"Yan yana yürümeyelim diye dar yapılmıştı kaldırımlar. Ve yine yan yana yürümeyelim diye dar kafalıydı insanlar. Ve sırf dardı diye kafalar düşünmeyi bırakıp sevmeyi denedik. Sarılmak yakar bizi deyip aşkı hep uzaktan sevdik."
-
"Kaybettim ben!"...
Çünkü biliyordu ki Tan ve Öner ile başa çıkamazdı. Hele tek başına hiç çıkamazdı.
"Ne oluyor?" Diyerek odaya girdi Ömer.
Öner, abisini baştan aşağıya süzdü. Siyah eşofmanı, beyaz tişörtü, hafif uzamış ve dağınık saçları ve elinde ki salata tabağı ile tam bir aile babasına dönmüştü.
"Vay be yılların Kartal abisi." Dedi Öner hayretle.
Abisini asla hayal edemeyeceği bir durum varsa kesinlikle şuan olduğu durumdu.
"Ne varmış yılların abisinde?" Diye sordu Ömer elinde ki salatayı masaya bırakırken.
"Yani bir şey yok." Dedi Öner, abisini süzerek. "Olayda bu zaten hiç bir şey yok. Olay, kavga, kaos hiç bir şey yok."
"Aman sus be." Dedi Gökçen hızla. Tam da hayal ettiği şekilde yaşarken öyle şeylerin olmasını bırak, konuşulmasını bile istemiyordu.
"Tamam yenge bir şey demedim." Dedi Öner hemen. Abisinden korkmuyordu fakat yengesi için aynı şeyi söyleyemeyecekti. Sonuçta Gökçen'in de tersi pisti. Öner buna birebir şahit olmuştu.
"Ömer bitti siz başladınız." Dedi Gökçen.
"Biz ne yaptık şimdi abla?" Diye sordu Tan.
"Şimdi bir şey yapmamış olmanız, yapmadığınız anlamına gelmiyor."
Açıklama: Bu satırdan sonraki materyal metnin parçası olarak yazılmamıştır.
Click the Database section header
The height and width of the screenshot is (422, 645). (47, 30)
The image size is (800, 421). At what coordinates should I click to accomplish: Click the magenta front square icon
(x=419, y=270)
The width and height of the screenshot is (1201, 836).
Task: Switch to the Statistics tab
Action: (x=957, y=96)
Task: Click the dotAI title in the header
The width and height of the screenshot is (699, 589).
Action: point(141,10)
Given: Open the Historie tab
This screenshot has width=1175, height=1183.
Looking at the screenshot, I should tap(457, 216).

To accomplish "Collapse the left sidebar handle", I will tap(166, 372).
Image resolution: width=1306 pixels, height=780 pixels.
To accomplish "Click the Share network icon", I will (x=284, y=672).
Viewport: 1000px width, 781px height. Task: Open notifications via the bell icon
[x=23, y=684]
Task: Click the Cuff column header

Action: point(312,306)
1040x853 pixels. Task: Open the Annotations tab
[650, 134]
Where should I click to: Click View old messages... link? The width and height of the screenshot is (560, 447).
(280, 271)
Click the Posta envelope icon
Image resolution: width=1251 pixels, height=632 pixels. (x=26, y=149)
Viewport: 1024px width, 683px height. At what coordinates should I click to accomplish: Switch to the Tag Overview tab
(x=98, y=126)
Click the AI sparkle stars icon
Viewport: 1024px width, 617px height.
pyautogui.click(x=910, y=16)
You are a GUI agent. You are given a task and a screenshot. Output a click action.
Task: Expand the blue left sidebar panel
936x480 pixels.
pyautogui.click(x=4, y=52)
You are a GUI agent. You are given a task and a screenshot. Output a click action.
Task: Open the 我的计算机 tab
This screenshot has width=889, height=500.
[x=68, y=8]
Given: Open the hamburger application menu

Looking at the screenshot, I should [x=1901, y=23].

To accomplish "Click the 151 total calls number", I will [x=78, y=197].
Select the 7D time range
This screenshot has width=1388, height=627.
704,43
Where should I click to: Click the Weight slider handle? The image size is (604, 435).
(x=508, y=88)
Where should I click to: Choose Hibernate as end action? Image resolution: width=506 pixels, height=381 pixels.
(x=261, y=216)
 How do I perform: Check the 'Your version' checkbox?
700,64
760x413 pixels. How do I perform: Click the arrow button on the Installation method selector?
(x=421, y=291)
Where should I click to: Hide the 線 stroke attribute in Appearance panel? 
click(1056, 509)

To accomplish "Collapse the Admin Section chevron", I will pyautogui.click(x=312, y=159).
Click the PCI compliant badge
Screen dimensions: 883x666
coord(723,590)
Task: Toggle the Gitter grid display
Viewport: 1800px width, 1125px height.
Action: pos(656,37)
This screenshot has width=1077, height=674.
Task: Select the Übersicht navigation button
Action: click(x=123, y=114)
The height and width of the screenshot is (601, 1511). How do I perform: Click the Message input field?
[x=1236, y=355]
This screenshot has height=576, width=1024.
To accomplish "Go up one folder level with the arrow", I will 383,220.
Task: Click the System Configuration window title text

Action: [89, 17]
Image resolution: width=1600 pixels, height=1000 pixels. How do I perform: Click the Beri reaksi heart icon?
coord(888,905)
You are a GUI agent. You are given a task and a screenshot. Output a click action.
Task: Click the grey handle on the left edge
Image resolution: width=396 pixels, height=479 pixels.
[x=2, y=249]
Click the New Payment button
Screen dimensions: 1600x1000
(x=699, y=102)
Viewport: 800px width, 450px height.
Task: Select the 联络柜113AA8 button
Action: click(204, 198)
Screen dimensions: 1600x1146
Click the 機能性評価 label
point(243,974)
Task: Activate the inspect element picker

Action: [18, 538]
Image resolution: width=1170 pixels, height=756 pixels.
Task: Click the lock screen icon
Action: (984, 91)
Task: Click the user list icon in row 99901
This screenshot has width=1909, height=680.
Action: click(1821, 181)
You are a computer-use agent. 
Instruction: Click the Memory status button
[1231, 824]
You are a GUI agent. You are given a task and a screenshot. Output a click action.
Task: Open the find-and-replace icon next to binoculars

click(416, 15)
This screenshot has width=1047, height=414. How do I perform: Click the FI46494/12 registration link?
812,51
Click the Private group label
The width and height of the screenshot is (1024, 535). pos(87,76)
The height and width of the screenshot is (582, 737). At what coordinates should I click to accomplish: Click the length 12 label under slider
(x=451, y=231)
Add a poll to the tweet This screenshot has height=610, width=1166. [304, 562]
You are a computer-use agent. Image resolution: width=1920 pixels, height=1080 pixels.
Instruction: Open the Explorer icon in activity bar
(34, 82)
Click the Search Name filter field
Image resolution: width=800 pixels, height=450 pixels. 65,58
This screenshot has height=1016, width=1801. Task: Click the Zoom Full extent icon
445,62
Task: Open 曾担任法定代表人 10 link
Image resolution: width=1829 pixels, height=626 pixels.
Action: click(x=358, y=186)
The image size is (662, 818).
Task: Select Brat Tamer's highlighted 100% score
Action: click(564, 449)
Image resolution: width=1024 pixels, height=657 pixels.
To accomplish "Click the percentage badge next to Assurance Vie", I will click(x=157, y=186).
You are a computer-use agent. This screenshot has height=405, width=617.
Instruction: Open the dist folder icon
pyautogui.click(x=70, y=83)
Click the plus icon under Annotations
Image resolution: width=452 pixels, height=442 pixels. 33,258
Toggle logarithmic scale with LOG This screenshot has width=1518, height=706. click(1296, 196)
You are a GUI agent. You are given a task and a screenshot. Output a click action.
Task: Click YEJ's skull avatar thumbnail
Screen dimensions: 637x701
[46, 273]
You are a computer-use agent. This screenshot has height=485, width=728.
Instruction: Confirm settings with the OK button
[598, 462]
Öner ve Tan çok yakın arkadaş olmuşlardı. Yıllardır aynı mahalledelerdi zaten ama bu arkadaşlığın asıl sebebi abi ve ablasının evlenmiş olmasıydı. Zamanla daha da yakınlaşmışlardı. Yedikleri içtikleri ayrı gitmiyordu son zamanlarda. Tabii okulları bir ay sonra tekrar ayrılmalarına sebep olacaktı ama onlar bunu sorun etmiyordu.